8. Meet Me in the Bathroom: Rebirth and Rock and Roll in New York City 2001-2011 by Lizzy Goodman

I’m partial to this book, not only because Goodman charts a brilliant map through indie rock in New York City after the post-9/11 music scene shifted, but also because of the recent timing of it. A book that I can remember living through, and don’t feel like I’m reaching back towards. I lived this era from afar, and through her outstanding crafting of this book, Goodman makes me feel like I was there the whole time.

9. Trouble Boys: The True Story of the Replacements by Bob Mehr

There is a lot to get wrong when tackling the massiveness of a large biographical project. Though I’m not opposed to it, the writer who allows themselves to be the center of the biography has to do it with a smart touch, and that sometimes goes awry. Here, Mehr lets the massive amount of research and all-new interviews (and brilliant new photos) do the work. The Replacements were an enigma, and this book doesn’t crack their code. But it isn’t meant to. If anything, Mehr does the work of making them both more puzzling and more enticing.
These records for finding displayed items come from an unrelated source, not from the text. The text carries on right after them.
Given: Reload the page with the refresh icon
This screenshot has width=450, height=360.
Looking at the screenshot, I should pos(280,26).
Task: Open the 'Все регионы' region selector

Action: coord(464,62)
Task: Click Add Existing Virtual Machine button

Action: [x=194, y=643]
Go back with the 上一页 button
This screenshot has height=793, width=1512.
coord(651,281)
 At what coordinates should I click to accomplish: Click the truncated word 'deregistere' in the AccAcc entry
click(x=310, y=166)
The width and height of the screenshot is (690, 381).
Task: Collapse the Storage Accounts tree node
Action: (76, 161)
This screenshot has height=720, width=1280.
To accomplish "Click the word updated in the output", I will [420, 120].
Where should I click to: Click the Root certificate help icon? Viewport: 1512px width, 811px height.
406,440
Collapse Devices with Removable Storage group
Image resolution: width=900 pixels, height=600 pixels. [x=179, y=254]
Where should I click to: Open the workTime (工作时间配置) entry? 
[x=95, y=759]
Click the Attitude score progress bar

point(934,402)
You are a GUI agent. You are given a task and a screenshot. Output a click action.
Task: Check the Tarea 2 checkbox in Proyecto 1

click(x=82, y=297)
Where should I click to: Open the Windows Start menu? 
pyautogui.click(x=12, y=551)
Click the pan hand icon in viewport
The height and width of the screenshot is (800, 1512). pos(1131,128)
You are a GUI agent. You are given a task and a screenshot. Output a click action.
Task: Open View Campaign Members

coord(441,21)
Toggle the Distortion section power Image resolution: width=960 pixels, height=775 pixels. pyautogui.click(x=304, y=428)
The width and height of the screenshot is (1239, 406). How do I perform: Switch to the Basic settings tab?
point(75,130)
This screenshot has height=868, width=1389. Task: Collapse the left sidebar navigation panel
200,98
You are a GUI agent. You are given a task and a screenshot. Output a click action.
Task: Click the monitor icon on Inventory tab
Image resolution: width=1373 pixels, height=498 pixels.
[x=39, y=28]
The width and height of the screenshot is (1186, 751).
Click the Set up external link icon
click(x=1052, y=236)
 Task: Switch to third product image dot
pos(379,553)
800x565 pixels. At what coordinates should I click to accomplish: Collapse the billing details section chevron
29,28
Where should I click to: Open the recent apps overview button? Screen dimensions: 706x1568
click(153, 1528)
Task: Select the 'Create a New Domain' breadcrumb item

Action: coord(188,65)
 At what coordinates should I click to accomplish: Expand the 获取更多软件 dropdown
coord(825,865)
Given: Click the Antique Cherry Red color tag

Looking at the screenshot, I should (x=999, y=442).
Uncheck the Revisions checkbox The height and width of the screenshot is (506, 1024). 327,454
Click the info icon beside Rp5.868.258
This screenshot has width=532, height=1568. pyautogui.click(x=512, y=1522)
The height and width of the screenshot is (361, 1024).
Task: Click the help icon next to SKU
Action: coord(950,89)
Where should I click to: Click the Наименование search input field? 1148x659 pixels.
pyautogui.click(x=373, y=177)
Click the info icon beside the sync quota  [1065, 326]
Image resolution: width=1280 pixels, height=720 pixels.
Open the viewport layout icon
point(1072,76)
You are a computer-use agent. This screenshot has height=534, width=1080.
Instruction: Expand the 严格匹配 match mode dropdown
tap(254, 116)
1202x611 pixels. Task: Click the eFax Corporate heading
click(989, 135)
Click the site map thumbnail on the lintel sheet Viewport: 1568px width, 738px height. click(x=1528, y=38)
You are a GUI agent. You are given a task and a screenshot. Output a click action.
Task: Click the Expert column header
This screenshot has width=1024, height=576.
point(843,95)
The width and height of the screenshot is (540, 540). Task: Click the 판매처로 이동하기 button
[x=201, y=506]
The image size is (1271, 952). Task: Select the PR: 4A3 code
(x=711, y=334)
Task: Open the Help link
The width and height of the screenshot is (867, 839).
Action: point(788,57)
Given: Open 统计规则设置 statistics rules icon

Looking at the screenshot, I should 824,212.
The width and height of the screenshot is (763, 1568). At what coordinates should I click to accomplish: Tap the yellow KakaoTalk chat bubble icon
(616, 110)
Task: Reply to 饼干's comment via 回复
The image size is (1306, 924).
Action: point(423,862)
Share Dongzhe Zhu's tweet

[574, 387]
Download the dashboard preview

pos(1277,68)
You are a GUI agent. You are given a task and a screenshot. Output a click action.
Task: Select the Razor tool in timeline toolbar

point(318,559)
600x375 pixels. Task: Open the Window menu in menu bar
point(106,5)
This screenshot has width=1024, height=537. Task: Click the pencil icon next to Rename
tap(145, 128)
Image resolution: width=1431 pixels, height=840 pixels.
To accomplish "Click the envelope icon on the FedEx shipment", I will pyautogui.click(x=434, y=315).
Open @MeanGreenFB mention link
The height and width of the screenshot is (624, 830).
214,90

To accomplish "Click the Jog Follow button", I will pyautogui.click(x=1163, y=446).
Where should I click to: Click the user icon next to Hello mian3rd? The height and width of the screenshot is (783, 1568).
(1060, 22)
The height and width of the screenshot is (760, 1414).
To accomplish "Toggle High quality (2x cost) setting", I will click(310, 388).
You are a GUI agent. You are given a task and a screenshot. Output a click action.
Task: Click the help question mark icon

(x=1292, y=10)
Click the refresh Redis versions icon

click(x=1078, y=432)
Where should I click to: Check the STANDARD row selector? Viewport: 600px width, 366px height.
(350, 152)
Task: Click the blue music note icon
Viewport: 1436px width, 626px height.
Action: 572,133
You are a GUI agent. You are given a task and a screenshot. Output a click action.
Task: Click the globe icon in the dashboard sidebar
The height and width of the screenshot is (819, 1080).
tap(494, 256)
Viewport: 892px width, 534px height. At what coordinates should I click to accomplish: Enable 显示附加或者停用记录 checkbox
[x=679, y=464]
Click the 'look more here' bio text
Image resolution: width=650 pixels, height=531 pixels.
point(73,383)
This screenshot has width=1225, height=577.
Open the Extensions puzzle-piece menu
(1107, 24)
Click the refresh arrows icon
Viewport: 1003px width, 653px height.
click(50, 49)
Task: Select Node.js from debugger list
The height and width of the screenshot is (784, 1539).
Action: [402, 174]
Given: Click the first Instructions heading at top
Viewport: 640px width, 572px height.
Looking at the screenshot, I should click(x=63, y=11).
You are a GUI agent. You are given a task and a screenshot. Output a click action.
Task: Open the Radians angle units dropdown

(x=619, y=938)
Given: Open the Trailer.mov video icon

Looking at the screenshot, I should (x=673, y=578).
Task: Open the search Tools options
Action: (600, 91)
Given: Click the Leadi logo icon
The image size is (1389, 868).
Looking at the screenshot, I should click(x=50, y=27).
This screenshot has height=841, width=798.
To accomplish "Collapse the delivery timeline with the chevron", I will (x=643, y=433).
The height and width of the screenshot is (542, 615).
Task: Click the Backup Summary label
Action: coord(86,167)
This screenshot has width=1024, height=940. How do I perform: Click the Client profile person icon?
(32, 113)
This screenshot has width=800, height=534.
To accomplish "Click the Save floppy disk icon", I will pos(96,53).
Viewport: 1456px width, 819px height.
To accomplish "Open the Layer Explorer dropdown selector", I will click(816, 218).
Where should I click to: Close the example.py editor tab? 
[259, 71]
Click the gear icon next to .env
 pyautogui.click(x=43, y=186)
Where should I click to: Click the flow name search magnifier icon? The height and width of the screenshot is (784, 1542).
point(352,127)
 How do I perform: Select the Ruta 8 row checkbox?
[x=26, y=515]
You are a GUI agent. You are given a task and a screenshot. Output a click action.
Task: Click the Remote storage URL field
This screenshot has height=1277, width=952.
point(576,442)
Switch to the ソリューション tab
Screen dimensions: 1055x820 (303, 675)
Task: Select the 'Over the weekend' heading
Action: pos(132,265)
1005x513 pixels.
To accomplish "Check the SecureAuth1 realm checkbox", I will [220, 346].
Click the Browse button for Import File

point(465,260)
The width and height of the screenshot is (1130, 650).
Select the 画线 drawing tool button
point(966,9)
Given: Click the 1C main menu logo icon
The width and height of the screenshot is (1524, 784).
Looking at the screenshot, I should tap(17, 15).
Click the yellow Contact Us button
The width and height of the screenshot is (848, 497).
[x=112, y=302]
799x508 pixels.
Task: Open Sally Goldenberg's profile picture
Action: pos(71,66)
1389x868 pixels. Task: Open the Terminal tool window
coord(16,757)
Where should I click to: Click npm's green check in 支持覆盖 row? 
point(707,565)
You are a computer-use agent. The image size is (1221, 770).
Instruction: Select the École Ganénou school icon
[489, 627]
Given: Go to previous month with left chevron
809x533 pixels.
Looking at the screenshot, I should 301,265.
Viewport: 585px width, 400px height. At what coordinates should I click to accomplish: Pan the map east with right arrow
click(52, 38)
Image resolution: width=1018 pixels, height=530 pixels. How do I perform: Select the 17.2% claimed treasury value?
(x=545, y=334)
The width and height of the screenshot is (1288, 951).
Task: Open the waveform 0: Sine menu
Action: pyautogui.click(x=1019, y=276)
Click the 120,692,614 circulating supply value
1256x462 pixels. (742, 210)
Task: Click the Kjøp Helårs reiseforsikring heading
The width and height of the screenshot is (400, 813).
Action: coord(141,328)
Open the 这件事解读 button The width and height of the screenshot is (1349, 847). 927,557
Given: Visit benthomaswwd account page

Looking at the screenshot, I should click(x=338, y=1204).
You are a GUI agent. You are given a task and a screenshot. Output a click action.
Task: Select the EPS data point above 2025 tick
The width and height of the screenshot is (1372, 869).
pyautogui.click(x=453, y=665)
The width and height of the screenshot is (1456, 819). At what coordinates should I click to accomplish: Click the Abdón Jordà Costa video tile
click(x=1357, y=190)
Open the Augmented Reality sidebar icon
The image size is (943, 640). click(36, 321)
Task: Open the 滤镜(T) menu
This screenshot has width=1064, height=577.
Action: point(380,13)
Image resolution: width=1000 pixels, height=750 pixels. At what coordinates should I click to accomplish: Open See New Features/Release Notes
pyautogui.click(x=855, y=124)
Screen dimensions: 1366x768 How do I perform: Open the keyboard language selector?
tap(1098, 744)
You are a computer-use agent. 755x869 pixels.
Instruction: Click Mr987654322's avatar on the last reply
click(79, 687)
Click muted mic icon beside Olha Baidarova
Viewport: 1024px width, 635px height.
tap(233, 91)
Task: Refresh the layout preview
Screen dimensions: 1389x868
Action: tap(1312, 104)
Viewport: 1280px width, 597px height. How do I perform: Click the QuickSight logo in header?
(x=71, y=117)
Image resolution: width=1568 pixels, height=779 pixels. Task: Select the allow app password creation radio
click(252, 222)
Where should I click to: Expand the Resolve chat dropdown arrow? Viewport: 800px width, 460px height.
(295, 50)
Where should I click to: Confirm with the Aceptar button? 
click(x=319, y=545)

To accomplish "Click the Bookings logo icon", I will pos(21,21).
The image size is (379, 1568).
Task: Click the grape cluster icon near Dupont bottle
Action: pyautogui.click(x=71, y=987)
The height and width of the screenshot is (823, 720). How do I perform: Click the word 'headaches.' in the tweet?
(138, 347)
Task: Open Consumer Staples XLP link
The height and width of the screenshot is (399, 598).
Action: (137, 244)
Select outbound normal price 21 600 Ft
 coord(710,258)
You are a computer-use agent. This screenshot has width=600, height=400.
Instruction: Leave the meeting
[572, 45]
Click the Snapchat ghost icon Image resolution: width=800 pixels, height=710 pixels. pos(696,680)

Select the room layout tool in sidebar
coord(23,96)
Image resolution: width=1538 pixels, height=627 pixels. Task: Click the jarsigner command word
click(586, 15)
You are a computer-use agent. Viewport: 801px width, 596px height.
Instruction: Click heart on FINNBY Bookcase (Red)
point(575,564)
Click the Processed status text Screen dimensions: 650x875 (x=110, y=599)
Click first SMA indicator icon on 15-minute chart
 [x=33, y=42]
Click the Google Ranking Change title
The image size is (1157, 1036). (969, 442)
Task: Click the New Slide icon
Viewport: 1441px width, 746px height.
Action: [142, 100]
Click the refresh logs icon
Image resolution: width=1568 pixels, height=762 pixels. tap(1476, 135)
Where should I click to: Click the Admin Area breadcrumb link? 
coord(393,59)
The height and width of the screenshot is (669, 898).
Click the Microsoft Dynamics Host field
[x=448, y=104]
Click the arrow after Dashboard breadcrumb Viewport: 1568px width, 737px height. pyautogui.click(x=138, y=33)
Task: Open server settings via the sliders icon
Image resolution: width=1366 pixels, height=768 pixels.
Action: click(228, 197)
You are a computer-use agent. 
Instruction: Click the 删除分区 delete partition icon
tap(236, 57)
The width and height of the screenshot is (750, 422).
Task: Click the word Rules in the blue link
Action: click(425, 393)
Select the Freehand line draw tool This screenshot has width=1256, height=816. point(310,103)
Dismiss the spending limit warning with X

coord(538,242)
10. Gunshots in My Cook-Up: Bits and Bites from a Hip-Hop Caribbean Life by Selwyn Seyfu Hinds

Growing up, the Source magazine was pretty much the only magazine that came to my home, courtesy of my older brother’s subscription. The Source was an effective way for me to keep up on hip-hop’s ever-changing world from the comfort of the Midwest, where I lived. In this book, Hinds–who served as editor-in-chief of the magazine during its '90s heyday–writes about how he fell in love with hip-hop and the places it took him. It is deeply candid and sometimes sharp and bitter in its honesty, not sparing the magazine or the genre itself. But underneath its thorough critical lens is a simple love story: a person falling in love with music over a lifetime, and learning to not let it go.